WHAT TO WORK ON — Please set down each line of the material exactly.

(DATA IN THIS EXERCISE)

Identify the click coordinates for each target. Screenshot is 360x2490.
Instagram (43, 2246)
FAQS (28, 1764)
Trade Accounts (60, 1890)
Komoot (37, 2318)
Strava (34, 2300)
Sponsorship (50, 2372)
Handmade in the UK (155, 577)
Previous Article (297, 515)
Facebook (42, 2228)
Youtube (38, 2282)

(End DATA IN THIS EXERCISE)

ANSWER SPACE —
Identify the click coordinates for each target. Screenshot is 360x2490.
Instagram (43, 2246)
FAQS (28, 1764)
Trade Accounts (60, 1890)
Komoot (37, 2318)
Strava (34, 2300)
Sponsorship (50, 2372)
Handmade in the UK (155, 577)
Previous Article (297, 515)
Facebook (42, 2228)
Youtube (38, 2282)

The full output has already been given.